Interestingly, feeding tube placements before treatment were not significantly higher in LSMM patients in our study population. However, weight loss was not significantly different between LSMM and non-LSMM patients during chemoradiotherapy. It is possible that more non-LSMM patients received a prophylactic feeding tube without severe dysphagia. This aspect may need further investigation. Indeed, dedicated nutrition combined with physiotherapy helps LSMM patients gain more crucial muscle mass before and perhaps during treatment [37]. This could result in fewer dose-limiting toxicities and consequently a better outcome. However, the placement of feeding tubes with a relatively high risk of complications could be evaluated more critically using the LSMM [38, 39].

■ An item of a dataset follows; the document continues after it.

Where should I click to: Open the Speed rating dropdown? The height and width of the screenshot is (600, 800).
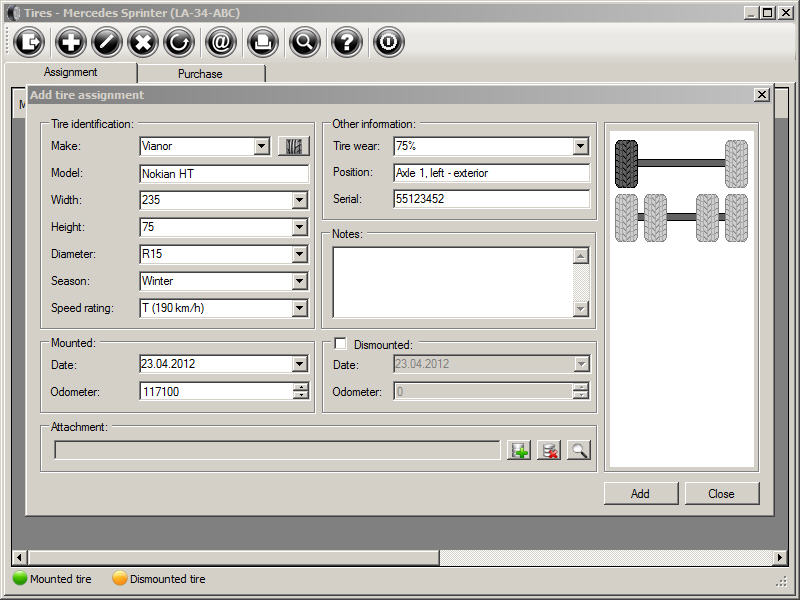[299, 308]
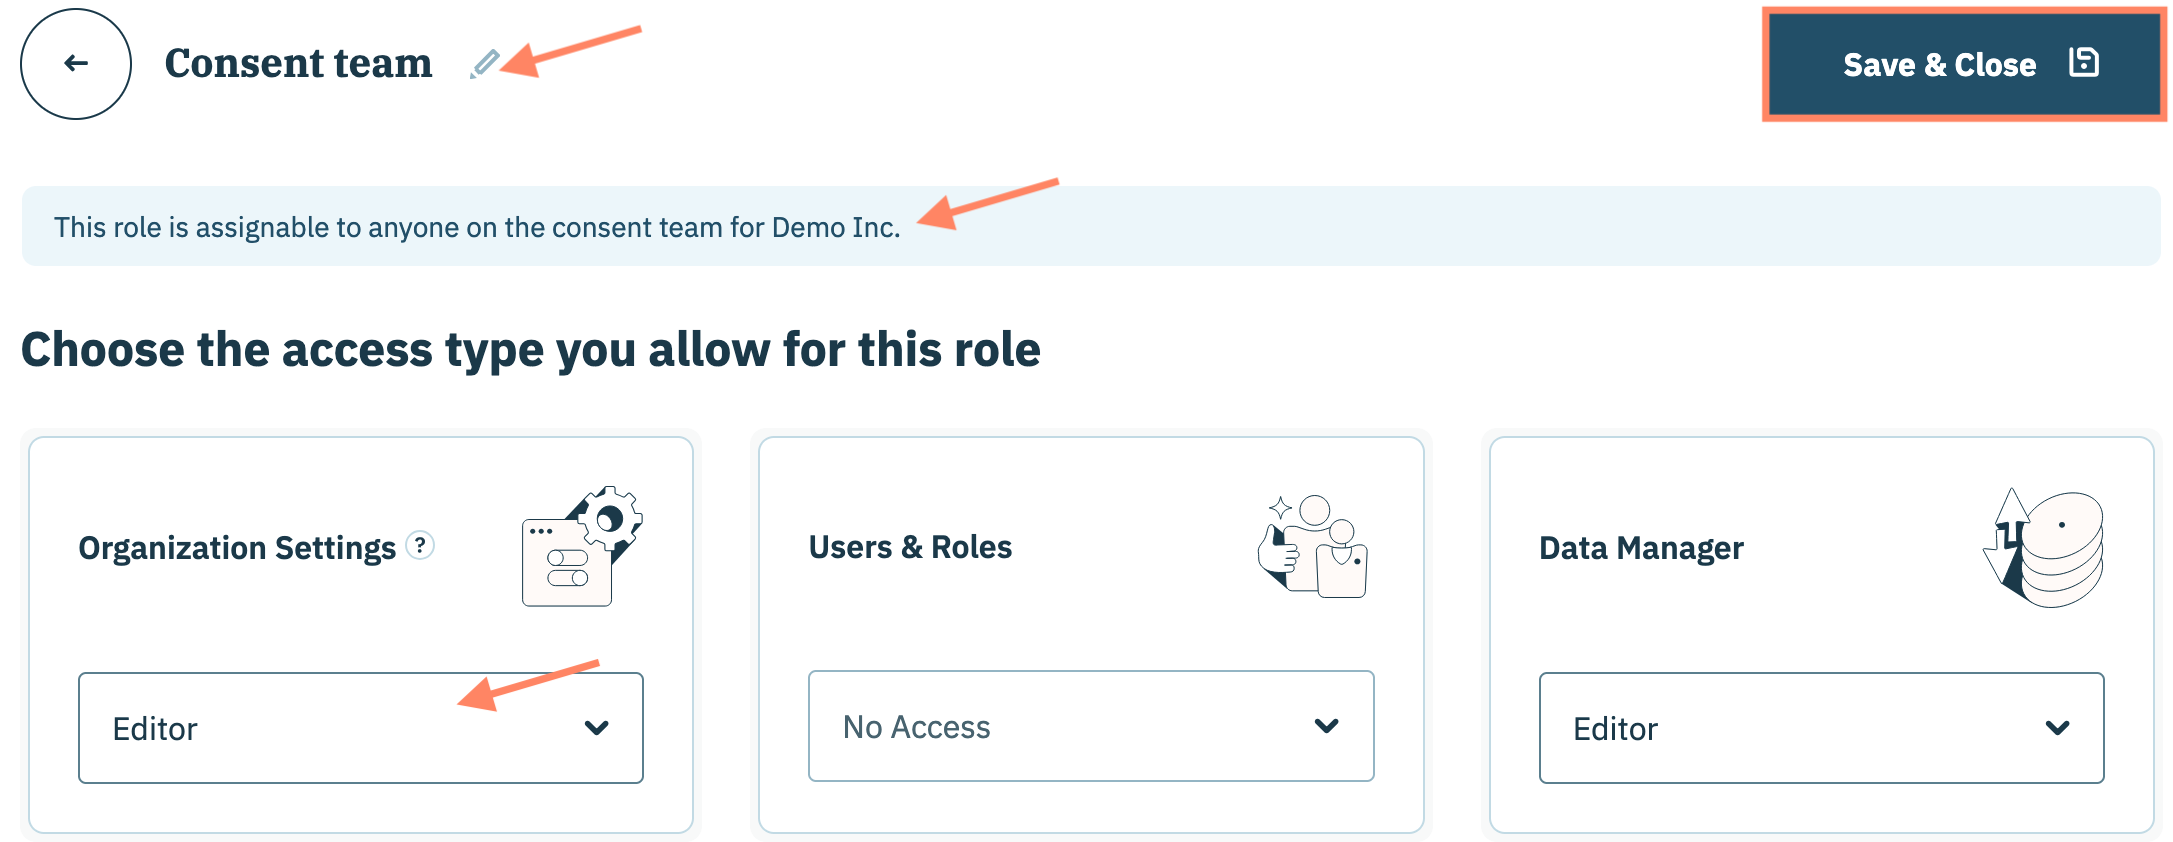Click the Organization Settings card label

point(237,548)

A strength of our study compared to all studies published before was the inclusion of only definitive chemoradiotherapy treatment. In previous studies, differences between postoperatively and definitely treated patients were, as far as they were analysed, always significant in terms of low skeletal muscle mass [13]. Thus, the results derived from a group including both could be less reliable for each part of the group and under- or overestimate the dose-limiting effect of LSMM, for instance. In previous studies, different concurrent chemotherapy or even immunotherapy regimens were often not stratified. In this study, we were the first to distinguish between chemotherapeutic agents, making the results more comparable. Intra- and interobserver reliability was confirmed to make the measurements more robust.

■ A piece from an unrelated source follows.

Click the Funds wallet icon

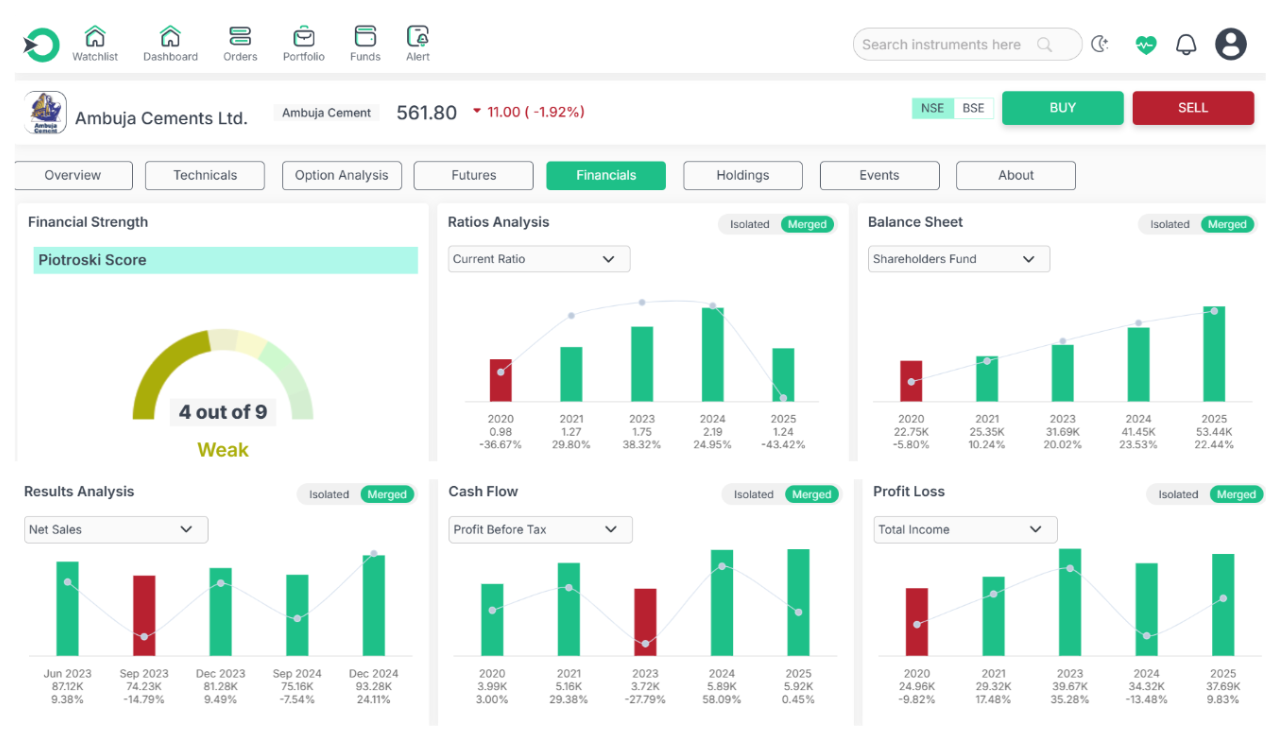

As with most previous studies, the retrospective nature of this study has some intrinsic limitations. Hearing function was measured mostly before treatment but not during or after treatment. Even though no patients stated an evident subjective hearing loss during the treatment in our records, regular measurements could have been compared with other studies in terms of ototoxicity. Patient assessment and blood samples were systematically collected weekly during treatment. Data in the weeks after therapy in terms of toxicities were not available. This is also true in previous studies, but LSMM may influence the length of specific toxicities and thus the recovery from such therapy [12].
Furthermore, the relatively small number of patients receiving paclitaxel and carboplatin instead of cisplatin only can give a trend but is too small for a clear statement based on a statistical calculation. The cut-off for LSMM was used from published studies for better comparison. Using this cut-off, all women fell into the LSMM group. The debate about suitable cut-off values is still ongoing [40].
Conclusions
This is the first study showing that low skeletal muscle mass by CT-scan measurements of the third cervical vertebra is a predictor for dose-limiting toxicity in concurrent chemoradiotherapy using weekly low-dose cisplatin-based regimens in HNSCC patients. Further research should be carried out on different chemotherapy agents and chronic toxicities.
Supporting information
Data Availability
All relevant data are within the paper and its Supporting Information file.
Funding Statement
The authors received no specific funding for this work.